Bahraini sheikha, style influencer, and founder of The Overdressed blog, Dana Al Khalifa, likes her jewelry to tell a story. While in conversation with Vogue Arabia, she muses about the tiny pearl earrings she was wearing, “My cousin Lulwa [an Arabic name derived from the word pearl], who is like a sister to me, gifted them to my baby daughter.” Al Khalifa’s take on jewelry mirrors her approach to personal style, “I’m not interested in of-the-moment trends. I’m interested in forever pieces. My motto has always been, ‘A crisp, cotton shirt over trendy polyester,’” she states.
Decorative or delicate, jewelry can help build a visual identity. Take American Vogue‘s former Editor-in-Chief, Diana Vreeland. The legendary editor was known for her pulled together outfits and eye-catching oversized jewelry, that popped against her uniform canvas, such as the Trophée de Vaillance brooch designed by Jean Schlumberger and the Bulgari enamel snake belt that she routinely wore as a necklace. In a similar aesthetic, fashion icon Iris Apfel, is celebrated for her texture-heavy ensembles that are accessorized with a weighty composition of colorful baubles. Think layers of beaded, date-shaped, amber and veined turquoise necklaces simultaneously styled with chunky rows of tribal-inspired cuffs. In contrast, Vogue Paris’ Editor-in-Chief, Emmanuelle Alt, is recognized for her capsule wardrobe that she elevates with a Cartier Tank watch and Love bracelet, and minimal ring bands. Meanwhile, Vogue Arabia’s Editor-in-Chief, Deena Aljuhani Abdulaziz, echoes her sartorial elegance with a twist by dressing her ears with multiple studs designed by Sophie Bille Brahe and Monique Péan.

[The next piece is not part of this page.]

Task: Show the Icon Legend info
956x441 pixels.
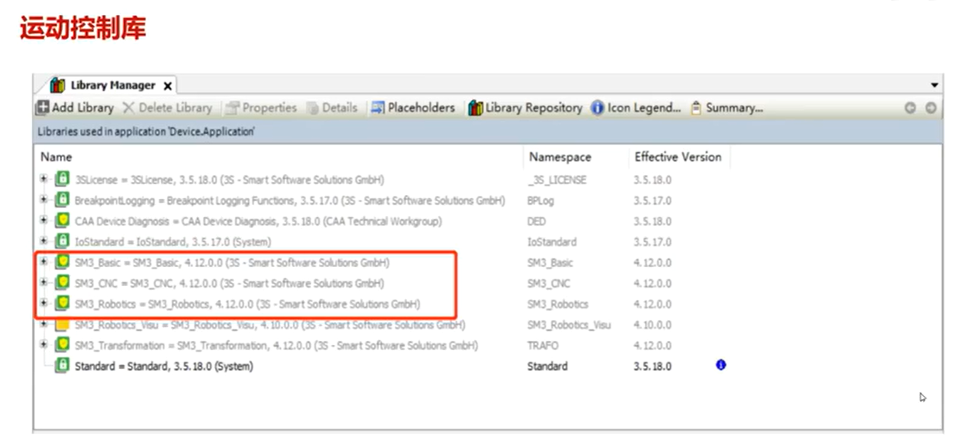Action: [x=636, y=108]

For all her love of jewelry, Al Khalifa keeps it simple. Her jewelry sensibility is translated through her personal edit that began with a Luca Carati chain necklace scattered with spotlight diamonds that her mother gave her when she was 16 (for good grades). From that moment, Al Khalifa began amassing a collection that includes delicate diamond bands, cocktail rings, and colorful gemstone adornments. Here, she discusses with Vogue Arabia her favorite pieces, how she styles them, and her annual showcase at Bahrain’s Jewellery Arabia under the umbrella of The Overdressed Pavilion that’s set to take place on November 22nd.

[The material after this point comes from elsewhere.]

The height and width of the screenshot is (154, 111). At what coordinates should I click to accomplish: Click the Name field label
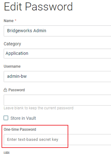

ON HER FAVORITE JEWELRY PIECE
I love a good ring. From cocktail rings and engagement styles to bold rings. My collection ranges from lime green citrine [rings] to very fine diamond bands, but I only ever wear one or two at a time. My daily jewelry is a very delicate diamond ring styled with my wedding ring.
ON JEWELRY BOX STAPLES
A beautiful pair of earrings is a must-have. I feel like the right type of earrings enhances your features. However, bigger is not always better. No one is going to be looking at your face or listening to what you’re saying when you smack five carat studs on. Don’t get me wrong, I’m not someone that doesn’t like five carat diamonds, but your ear is not that big.
ON SINGLE WOMEN PULLING OFF DIAMOND SOLITAIRES
I really don’t’ think it’s fair that diamond solitaire rings are associated with marriage. Everybody should be able to wear them. I think colored stones—like baguette-cut pink sapphires or yellow citrines—are beautiful. Layering them or breaking them up with a fine diamond band in the middle is very elegant.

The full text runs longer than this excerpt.